Usually there is a challenge in moving from siloed departments of GIS usage to an enterprise, shared approach, agrees Christopher Thomas, government industry manager for vendor ESRI, whose software is popular in the public sector. “There is sometimes mistrust to overcome as you centralize,” he adds.

Adams found that the hardest part of the shift in Memphis was cultural. “Engineering and public works see this as giving up control of their data,” she says. “We had to go department by department talking with stakeholders to get buy-in. We had to assure them that they would be maintaining their autonomy.
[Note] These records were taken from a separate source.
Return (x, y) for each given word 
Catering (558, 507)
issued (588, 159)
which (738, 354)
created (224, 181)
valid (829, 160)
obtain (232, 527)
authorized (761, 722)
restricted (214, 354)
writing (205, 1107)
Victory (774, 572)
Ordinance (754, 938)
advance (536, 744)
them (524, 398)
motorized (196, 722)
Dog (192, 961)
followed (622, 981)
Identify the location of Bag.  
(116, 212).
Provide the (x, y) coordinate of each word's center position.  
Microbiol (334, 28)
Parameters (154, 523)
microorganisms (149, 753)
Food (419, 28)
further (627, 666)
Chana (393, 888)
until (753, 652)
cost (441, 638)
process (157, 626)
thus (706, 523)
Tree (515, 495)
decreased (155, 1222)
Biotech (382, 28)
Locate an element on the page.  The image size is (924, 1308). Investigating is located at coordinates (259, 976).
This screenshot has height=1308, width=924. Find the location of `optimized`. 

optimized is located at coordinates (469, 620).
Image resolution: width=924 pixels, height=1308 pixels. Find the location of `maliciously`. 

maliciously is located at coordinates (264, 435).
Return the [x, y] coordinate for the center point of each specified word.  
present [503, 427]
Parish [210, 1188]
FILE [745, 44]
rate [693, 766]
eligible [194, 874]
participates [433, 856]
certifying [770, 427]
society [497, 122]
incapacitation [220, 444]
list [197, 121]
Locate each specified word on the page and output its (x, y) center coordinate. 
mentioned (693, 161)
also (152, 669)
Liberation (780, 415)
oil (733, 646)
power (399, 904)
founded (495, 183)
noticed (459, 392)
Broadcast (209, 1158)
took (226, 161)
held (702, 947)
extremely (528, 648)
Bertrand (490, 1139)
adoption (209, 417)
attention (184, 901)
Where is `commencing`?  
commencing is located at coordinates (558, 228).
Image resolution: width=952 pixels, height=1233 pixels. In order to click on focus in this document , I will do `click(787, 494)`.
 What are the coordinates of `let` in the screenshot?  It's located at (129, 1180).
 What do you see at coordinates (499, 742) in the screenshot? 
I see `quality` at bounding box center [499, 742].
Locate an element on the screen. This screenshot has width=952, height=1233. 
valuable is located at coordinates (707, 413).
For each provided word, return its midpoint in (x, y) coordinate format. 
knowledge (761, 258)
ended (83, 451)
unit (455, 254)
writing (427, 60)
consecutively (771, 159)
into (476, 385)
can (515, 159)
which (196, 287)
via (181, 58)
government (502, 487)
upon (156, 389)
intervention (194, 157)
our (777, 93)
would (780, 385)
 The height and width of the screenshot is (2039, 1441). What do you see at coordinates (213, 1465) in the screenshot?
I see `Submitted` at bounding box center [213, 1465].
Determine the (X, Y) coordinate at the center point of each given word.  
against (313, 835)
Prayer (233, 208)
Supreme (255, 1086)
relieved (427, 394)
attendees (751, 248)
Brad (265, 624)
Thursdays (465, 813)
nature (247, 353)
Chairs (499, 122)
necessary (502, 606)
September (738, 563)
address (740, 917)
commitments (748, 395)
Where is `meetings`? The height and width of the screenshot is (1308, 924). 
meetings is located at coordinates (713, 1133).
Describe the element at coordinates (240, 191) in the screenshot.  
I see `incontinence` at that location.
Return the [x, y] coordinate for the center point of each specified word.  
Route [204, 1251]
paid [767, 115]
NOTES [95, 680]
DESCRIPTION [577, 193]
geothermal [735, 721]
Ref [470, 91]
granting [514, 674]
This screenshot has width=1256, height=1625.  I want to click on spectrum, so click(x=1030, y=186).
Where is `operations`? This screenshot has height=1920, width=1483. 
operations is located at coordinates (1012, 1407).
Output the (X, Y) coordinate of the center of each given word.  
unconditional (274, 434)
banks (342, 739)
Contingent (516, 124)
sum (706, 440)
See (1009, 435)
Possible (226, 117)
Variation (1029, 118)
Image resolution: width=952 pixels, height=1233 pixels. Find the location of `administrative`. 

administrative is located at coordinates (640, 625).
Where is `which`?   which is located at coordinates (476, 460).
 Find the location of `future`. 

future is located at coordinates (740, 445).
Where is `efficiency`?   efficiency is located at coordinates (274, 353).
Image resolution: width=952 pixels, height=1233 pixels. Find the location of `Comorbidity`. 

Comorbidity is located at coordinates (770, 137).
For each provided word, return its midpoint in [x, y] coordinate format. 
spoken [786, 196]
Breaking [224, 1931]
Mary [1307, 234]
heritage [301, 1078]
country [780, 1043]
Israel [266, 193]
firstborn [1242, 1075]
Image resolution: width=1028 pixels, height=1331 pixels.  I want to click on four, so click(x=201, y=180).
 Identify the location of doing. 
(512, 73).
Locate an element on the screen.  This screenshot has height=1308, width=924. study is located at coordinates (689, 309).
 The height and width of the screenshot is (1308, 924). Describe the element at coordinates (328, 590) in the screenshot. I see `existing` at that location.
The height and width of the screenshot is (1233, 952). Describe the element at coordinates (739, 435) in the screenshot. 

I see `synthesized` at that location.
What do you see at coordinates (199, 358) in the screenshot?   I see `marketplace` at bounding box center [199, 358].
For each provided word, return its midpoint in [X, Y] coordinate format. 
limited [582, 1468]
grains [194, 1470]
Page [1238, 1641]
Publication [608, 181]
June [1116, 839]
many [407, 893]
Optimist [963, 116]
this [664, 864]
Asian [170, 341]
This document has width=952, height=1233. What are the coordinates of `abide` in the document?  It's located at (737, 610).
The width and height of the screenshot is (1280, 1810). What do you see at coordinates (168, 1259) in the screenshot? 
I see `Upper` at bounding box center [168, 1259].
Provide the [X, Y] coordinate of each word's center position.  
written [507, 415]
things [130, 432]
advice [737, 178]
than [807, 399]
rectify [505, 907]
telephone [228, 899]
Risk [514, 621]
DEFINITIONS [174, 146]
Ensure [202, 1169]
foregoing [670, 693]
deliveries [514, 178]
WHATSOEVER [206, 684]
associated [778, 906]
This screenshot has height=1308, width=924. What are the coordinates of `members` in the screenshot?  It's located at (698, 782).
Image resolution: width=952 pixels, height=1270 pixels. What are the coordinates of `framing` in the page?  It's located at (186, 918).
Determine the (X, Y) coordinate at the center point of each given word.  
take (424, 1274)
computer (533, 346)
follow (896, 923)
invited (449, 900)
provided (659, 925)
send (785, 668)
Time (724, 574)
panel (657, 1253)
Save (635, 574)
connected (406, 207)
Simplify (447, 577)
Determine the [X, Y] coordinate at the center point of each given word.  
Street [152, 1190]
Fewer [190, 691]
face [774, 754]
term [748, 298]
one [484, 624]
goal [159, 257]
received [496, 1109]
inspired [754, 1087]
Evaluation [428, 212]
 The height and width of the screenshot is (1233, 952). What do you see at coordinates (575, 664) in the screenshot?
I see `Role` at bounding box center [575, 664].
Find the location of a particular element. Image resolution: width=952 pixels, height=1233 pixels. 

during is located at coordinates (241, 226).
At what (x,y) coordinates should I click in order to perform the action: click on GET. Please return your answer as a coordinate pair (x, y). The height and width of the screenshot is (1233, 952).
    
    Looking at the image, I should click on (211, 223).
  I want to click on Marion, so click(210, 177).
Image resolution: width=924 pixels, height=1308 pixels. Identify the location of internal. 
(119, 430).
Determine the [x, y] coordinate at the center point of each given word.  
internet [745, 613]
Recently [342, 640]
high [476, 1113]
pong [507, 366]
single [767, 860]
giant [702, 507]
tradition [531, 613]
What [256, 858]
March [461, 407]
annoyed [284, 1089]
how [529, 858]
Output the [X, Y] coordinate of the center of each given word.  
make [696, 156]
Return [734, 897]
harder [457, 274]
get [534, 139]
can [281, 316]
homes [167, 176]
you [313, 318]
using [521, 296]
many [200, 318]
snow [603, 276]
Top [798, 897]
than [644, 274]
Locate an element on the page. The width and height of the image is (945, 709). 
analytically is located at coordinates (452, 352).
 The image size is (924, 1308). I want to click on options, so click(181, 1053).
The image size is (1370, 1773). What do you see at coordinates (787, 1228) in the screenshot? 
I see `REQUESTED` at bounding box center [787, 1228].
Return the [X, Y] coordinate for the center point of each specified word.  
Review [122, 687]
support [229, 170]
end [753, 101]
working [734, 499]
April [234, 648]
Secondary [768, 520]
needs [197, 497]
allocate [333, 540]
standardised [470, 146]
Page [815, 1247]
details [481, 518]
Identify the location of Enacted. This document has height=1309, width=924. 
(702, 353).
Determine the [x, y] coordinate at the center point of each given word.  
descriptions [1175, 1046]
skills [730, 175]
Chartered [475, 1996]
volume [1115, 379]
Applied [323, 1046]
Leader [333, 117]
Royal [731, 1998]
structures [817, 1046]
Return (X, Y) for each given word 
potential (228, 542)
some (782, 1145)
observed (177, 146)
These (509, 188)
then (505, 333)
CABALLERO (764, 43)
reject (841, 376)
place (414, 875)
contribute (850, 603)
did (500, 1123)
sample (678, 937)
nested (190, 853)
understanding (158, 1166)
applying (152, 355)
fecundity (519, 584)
They would have control over the information, but they just had to abide by a few rules.”

Adams stressed to departmental leaders that they were the experts needed to maintain the data and how it could best be applied to their needs. “We don’t understand about sewer maintenance and management,” she says. “We can’t tell them what’s needed.” She also explained to them that the enterprise approach would give them access to state-of-the-art software and to other departments’ data, which was difficult to access before.

“Our big goal,” she explains, “is to get GIS in the hands of a lot of city workers—not just GIS analysts, but users in human resources, fire, police and planning.”

In Memphis, sewer system workers now have a mobile application to track and note where they have done repairs, and it is updated in real time. Adams describes a tool for city council staff members to map out information such as the location of community organizations as it relates to city council district boundaries. “Secretaries are creating these reports for city council members,” she says.

Integration with workflow

Adams’ vision would be music to the ears of ESRI’s Thomas, who says enterprise GIS really should mean working toward having GIS involved in the entire business process and workflow.

“If I go to a conference and ask a few hundred users if they have enterprise GIS, all the hands go up,” Thomas said. “But it turns out they all mean something slightly different by that term.” Some may mean the central GIS group does all the work for every department. In other cases, a combination of a centralized GIS group and a handful of departments have GIS expertise.

But Thomas looks for a much deeper level of integration. For instance, customer relationship management is a hot topic right now. Most cities or counties start by using it to feed data to a worker who is answering questions for citizens who call in. “But is it integrated into other applications?” Thomas asks. Can GIS route the worker to the source of the call? Can the application that the public works person uses enter changes that are reflected and updated in real time? “That type of support of operations is where the real return on investment comes in,” he adds, “and it has to be part of the fabric of the operation.”

Gooch, who previously served as GIS manager for San Bernardino County in California, believes that most local governments have a long way to go in developing their enterprise GIS strategy. “The term enterprise GIS is thrown around loosely, but there is a gradation of effectiveness,” he says. “You might ask how many non-GIS analysts are actually using GIS tools every day. That might tell you how enterprise the solution is.”

At the state level

Just like in the city of Memphis, GIS at the state level in Tennessee evolved from stove-piped efforts in six or seven agencies to an enterprise effort supported by a GIS Services division of the Office of Information Resources. The catalyst for the transition has been the creation of a statewide base map, the Tennessee Base Mapping Program, which sought to collect high-resolution aerial photography, elevation data and parcel features for the state.

“It was a massive undertaking,” says Dennis Pedersen director of GIS services for the state. His office initially received funding from the state in 2000 to map 10 of Tennessee’s 95 counties a year. That funding was accelerated in 2004 and 2005, with the base layers completed in 2007. “So we had the data and the organizational framework for enterprise GIS,” he says.

Power users and stewards

Pedersen’s office is developing a service model in which it helps agencies develop applications and hosts them. “Agencies themselves don’t have to buy hardware and software, and they don’t need to hire GIS analysts,” he says. “They acquire those GIS services through us.”